- [Material for this exercise]
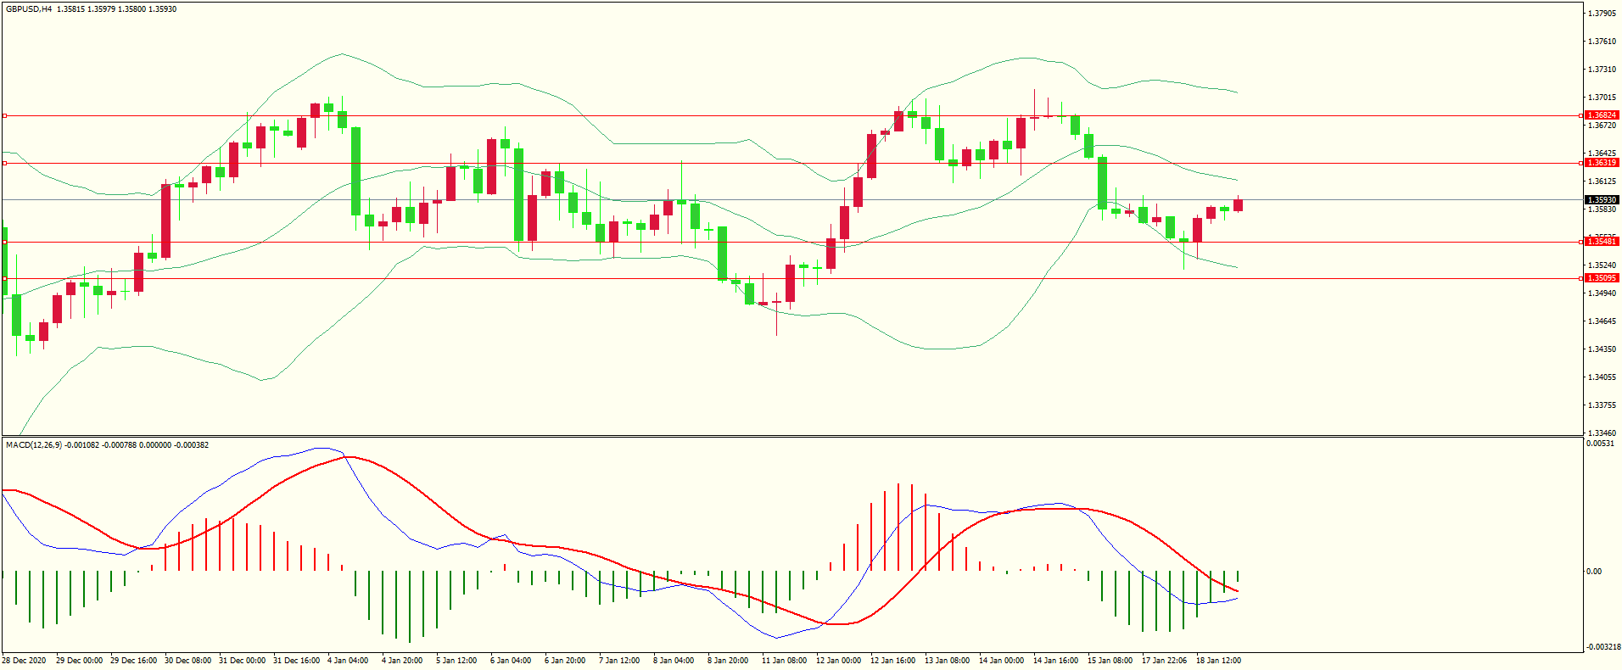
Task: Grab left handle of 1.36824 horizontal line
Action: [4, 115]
* * *
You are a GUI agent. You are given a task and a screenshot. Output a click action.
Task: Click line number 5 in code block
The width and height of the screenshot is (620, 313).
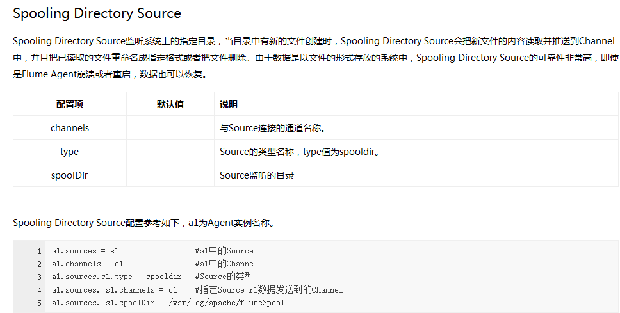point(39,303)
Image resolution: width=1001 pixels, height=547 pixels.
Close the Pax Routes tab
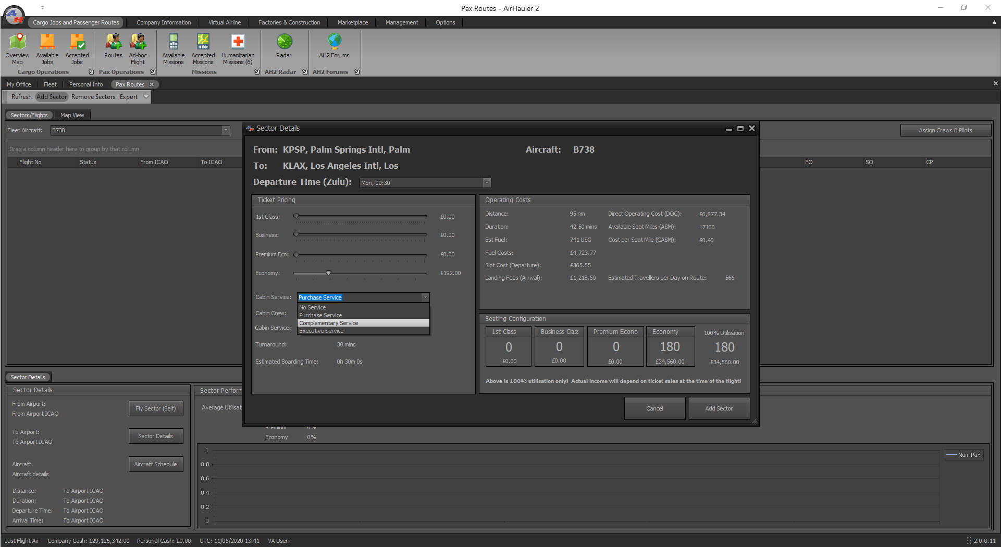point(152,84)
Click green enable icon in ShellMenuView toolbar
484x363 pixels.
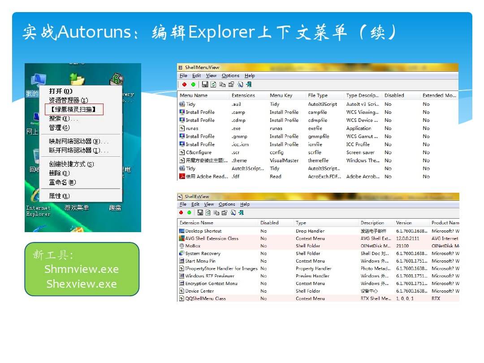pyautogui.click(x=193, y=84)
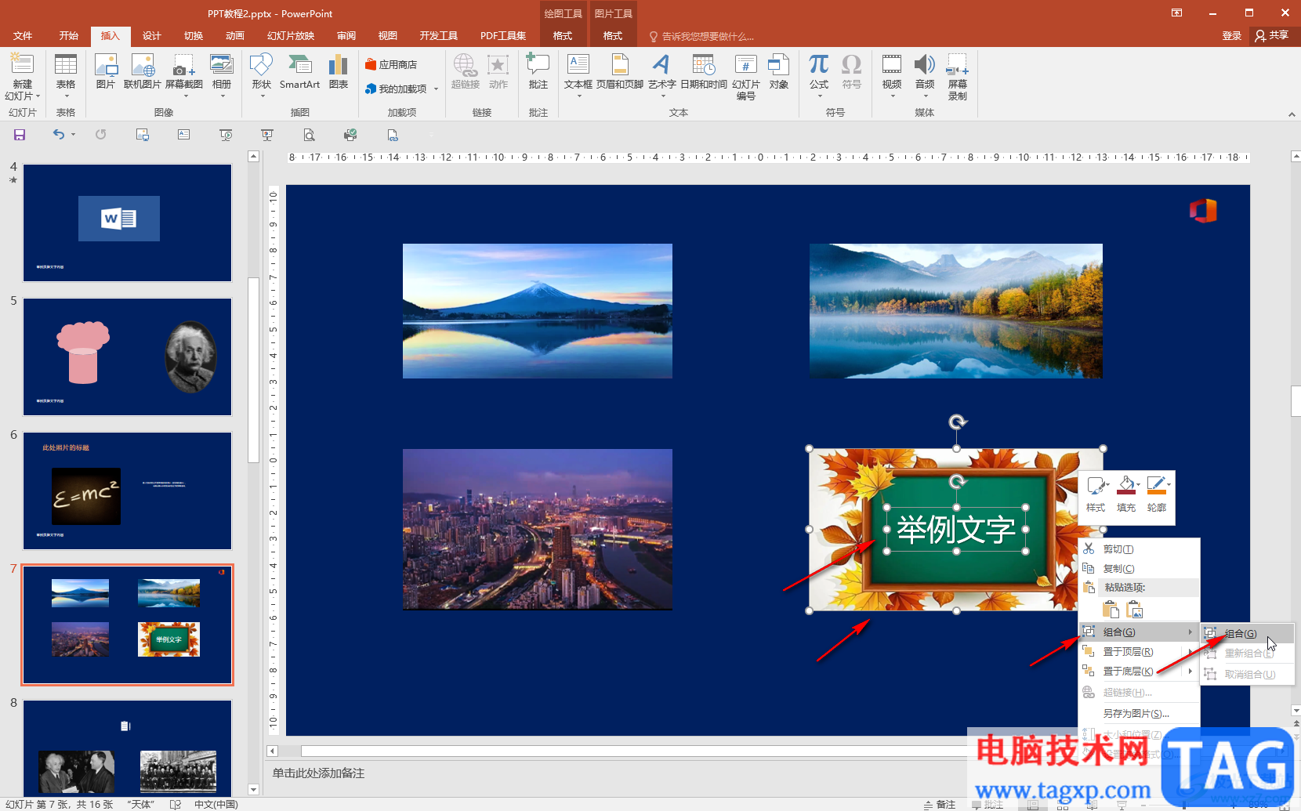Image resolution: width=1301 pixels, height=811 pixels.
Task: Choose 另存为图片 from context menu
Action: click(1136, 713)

- [Activity]
The lines above starting at the one that holds "Image resolution: width=1001" and ending at the one that holds "Click green enable" are to be written out exactly, ends included, and no pictures are to be copied.

- [Solved exercise]
Image resolution: width=1001 pixels, height=547 pixels.
Close the Pax Routes tab
point(152,84)
Click green enable icon in ShellMenuView toolbar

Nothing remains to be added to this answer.